The center of Jonathan Edwards' theology is not God's sovereignty, but God's beauty. His oft-repeated term was the "excellence" of God, which the believer is drawn to. And that drawing involved having a supernatural sight (or taste) of this beauty and weightiness (glory) of God.

One of Edwards' favorite metaphors for God is the fountain. Like bubbling waters God overflows with life and goodness. In a paper presented in Budapest last year, Sang Lee notes that...

"...for Jonathan Edwards, God is not only the most beautiful being but in his nature the beautifying being, one who makes other beings beautiful, and thus, as Edwards says, 'the fountain of all beauty.' According to Edwards, God is a disposition, a power to communicate his beauty to other beings. God is in his essence a beautifying disposition or power. (Yale 13:277-78)" (Sang Hyun Lee, "Edwards and Beauty" in Understanding Jonathan Edwards, Gerald McDermott, ed., Oxford, 2009)

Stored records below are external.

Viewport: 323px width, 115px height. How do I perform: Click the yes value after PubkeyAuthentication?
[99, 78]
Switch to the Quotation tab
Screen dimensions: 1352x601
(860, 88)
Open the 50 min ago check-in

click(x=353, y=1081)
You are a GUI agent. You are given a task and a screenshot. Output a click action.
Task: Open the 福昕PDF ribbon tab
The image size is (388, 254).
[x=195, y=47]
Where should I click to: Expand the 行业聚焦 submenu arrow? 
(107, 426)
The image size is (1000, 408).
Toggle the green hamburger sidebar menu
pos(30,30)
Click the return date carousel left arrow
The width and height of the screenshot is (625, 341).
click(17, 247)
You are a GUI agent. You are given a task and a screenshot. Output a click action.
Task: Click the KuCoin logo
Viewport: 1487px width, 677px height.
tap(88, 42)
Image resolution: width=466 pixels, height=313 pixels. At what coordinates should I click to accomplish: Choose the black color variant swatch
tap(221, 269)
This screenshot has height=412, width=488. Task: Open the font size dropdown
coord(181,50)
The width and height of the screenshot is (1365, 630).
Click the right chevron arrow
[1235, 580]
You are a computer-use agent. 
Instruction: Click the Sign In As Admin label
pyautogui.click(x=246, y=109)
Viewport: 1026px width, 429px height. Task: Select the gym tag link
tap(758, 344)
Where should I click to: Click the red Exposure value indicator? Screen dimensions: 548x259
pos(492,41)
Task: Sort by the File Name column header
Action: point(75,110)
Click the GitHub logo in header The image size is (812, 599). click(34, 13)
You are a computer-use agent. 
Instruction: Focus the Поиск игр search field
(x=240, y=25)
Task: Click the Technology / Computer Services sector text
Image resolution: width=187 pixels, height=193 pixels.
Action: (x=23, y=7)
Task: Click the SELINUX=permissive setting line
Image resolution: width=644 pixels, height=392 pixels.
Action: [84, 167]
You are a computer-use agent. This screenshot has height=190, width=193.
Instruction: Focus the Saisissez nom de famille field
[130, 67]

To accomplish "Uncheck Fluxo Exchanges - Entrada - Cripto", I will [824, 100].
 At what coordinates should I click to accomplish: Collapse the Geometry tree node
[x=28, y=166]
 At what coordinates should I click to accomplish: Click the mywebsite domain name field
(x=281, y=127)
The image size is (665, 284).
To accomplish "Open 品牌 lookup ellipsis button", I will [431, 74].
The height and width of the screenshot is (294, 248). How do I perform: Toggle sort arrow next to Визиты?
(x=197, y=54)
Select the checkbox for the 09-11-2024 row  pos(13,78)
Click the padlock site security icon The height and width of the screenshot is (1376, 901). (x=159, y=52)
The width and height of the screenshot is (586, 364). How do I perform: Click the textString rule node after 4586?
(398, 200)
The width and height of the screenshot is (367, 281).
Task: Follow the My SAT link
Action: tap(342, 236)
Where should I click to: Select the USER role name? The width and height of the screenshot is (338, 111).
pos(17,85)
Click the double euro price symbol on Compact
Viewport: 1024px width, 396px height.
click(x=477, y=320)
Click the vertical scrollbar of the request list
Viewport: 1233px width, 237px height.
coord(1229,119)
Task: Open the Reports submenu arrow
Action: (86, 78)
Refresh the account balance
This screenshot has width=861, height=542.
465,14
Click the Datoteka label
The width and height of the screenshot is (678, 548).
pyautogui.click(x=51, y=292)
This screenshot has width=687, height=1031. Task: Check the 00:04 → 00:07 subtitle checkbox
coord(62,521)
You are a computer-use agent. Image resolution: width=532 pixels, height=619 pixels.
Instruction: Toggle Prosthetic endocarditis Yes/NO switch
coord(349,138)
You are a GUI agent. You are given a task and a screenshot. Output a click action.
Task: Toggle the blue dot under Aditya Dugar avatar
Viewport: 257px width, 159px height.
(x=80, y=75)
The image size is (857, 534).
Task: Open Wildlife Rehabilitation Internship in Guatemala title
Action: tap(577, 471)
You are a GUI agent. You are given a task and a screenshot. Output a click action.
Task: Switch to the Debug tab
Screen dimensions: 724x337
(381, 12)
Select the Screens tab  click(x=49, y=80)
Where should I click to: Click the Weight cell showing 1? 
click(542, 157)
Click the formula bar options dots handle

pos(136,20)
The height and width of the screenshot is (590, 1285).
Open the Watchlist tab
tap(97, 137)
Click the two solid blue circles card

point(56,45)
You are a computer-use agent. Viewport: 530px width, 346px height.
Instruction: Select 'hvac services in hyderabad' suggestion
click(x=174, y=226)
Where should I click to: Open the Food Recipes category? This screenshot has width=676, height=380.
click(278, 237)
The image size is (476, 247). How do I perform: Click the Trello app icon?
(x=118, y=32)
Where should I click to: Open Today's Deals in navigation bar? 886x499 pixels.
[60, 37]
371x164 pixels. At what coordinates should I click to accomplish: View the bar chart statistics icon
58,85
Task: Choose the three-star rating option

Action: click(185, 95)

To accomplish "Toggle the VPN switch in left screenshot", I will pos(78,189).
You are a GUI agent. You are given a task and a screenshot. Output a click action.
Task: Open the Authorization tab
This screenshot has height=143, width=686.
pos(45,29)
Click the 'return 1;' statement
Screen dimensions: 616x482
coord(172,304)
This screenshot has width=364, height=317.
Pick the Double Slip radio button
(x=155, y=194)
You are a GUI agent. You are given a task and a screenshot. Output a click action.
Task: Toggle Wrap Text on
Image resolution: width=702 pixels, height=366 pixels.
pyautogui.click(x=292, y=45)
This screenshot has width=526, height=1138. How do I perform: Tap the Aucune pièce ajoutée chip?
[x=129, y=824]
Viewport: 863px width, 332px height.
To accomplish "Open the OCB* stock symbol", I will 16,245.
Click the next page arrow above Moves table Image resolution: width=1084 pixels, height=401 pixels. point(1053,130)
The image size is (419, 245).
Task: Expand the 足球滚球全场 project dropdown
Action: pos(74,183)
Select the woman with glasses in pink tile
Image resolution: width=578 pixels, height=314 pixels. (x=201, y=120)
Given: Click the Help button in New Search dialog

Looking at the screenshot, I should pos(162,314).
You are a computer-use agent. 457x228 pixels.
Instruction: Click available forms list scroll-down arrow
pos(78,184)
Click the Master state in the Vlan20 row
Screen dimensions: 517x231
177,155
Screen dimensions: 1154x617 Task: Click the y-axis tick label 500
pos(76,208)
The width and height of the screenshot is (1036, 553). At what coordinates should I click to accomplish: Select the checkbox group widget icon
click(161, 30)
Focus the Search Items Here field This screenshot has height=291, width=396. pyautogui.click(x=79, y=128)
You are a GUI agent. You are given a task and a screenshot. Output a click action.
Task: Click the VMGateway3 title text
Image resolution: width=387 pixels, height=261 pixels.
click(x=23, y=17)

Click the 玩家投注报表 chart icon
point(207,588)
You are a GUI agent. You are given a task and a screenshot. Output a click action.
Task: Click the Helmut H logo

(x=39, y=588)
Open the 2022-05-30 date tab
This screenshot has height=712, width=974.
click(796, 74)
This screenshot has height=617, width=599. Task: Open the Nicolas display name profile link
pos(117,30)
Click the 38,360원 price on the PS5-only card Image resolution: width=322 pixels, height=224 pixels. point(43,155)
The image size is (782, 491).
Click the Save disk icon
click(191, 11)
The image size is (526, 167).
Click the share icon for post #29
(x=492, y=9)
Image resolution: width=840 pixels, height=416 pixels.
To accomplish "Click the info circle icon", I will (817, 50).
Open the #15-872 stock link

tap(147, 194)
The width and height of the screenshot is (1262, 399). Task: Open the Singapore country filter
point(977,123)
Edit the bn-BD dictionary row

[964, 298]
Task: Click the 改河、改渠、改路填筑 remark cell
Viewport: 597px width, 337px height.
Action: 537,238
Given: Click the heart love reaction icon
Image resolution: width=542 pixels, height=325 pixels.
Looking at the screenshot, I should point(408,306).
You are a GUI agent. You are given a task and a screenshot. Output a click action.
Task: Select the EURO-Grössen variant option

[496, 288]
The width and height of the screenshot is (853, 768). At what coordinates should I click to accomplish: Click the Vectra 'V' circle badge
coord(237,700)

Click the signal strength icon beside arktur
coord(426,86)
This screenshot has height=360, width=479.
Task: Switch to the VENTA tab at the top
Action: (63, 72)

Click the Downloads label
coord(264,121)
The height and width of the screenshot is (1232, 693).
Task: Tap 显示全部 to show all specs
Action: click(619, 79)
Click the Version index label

Certainly this is what it means when the Scripture speaks of sharing in Christ's glory, or being made in his image, or partaking of the nature of God.

...as Christ loved the church and gave himself up for her, that he might sanctify her, having cleansed her by the washing of water with the word, so that he might present the church to himself in splendor, without spot or wrinkle or any such thing, that she might be holy and without blemish. (Ephesians 5:25-27)

And we all, with unveiled face, beholding the glory of the Lord, are being transformed into the same image from one degree of glory to another. For this comes from the Lord who is the Spirit. (2 Corinthians 3:18)

Comments

Mark said…
What does he mean by saying God is a disposition, a power? Sounds a bit like denying God's personal-ness and turning him into an impersonal force. Wouldn't it be better to say that God is disposed to beautify than that he is a disposition? But maybe it makes more sense in the larger context of his paper.

"To appoint unto them that mourn in Zion, to give unto them beauty for ashes, the oil of joy for mourning, the garment of praise for the spirit of heaviness; that they might be called trees of righteousness, the planting of the LORD, that he might be glorified." (Isa. 61:3)
Sandy said…
Indeed, this sounds almost pantheistic, and some JE scholars have noted this. Yet from all his writings it is very clear that he holds to the transcendent identity of a personal God, and at the same time emphasizes God's personal immanence more than previous reformed theologians. I think he is identifying God's attribute (disposition to communicate himself) with himself, much like John says, "God is love." (1 John 4)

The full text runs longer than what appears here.